The connection to psychological safety is direct. If people don't feel safe to speak up about problems, point out waste, or admit mistakes, improvement stalls. The tools go unused. The kaizen boards stay empty.

Kim Barnas, who led the Lean transformation at ThedaCare, described the shift this way:

“The leader is more of a Zen master. Even if we ‘know' the answer, our conclusion is less valuable than a team's investigation into root cause, learning the tools, applying the logic, and applying their own solution. Instead of rapping out answers, we have now become listeners.”

That kind of leadership — listening instead of telling, coaching instead of directing — is what makes Lean sustainable. Most Lean efforts fail because leaders focus on tools, projects, or metrics instead of culture, systems thinking, and the daily behaviors that create trust.

Frequently Asked Questions About Lean

What is Lean in simple terms?

Lean is a management system for improving how work gets done — better quality, less waste, faster flow, and more engaged people. It came from Toyota and has been applied in healthcare, manufacturing, government, and many other industries.

Is Lean just about cutting costs?

No. Cost reduction is a result of better processes, not the starting point. Lean is very different from traditional cost-cutting. As Taiichi Ohno described it, the focus is on reducing the timeline from order to delivery by removing waste — not on slashing budgets. Denver Health achieved $200 million in bottom-line benefit over seven years while also achieving the lowest mortality rates in their peer group. They did both simultaneously.
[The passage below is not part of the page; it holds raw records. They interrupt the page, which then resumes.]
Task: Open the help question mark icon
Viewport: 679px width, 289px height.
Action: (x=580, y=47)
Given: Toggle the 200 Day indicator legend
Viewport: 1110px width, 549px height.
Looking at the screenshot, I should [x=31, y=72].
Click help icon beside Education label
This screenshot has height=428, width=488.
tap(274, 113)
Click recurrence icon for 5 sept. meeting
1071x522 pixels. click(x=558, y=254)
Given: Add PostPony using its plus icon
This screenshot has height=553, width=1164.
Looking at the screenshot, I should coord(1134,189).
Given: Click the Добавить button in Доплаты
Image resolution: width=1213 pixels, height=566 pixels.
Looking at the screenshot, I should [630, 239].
Is Lean the same as Six Sigma?

They're different but sometimes used together. Lean focuses on flow, waste reduction, and respect for people. Six Sigma focuses on reducing variation and defects using statistical methods. Some organizations combine them as “Lean Six Sigma,” though the cultural and leadership dimensions of Lean are often underemphasized in that combination.
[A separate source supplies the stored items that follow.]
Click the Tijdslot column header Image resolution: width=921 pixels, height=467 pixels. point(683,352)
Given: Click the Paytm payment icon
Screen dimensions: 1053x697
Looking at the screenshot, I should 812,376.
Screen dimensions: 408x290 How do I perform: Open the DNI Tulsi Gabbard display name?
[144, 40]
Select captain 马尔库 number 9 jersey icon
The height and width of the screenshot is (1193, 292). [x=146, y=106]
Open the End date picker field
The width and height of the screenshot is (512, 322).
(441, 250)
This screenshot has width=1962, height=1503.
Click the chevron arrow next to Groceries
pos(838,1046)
Does Lean only work in manufacturing?

No. Lean has been applied successfully in healthcare, software, banking, government, education, and startups. Hospitals like Virginia Mason, ThedaCare, and Denver Health have used Lean methods to reduce infections, cut waiting times, avoid capital spending, and improve patient satisfaction — all while avoiding layoffs.

Does Lean mean layoffs?

No. Organizations that practice Lean effectively don't use improvement as a vehicle for layoffs. Several leading healthcare organizations have formal “no layoffs due to Lean” policies. They use the capacity freed up by waste reduction to take on more work, improve quality, or redeploy people to higher-value activities. When people fear that improvement will cost them their jobs, they stop participating — and the whole system breaks down.

What's the difference between Lean methodology and Lean management?

Lean methodology refers to the principles, tools, and practices (value stream mapping, kaizen, standardized work, etc.). Lean management is the leadership system that makes those practices sustainable — daily management routines, coaching, going to the gemba, and creating the culture where improvement happens every day.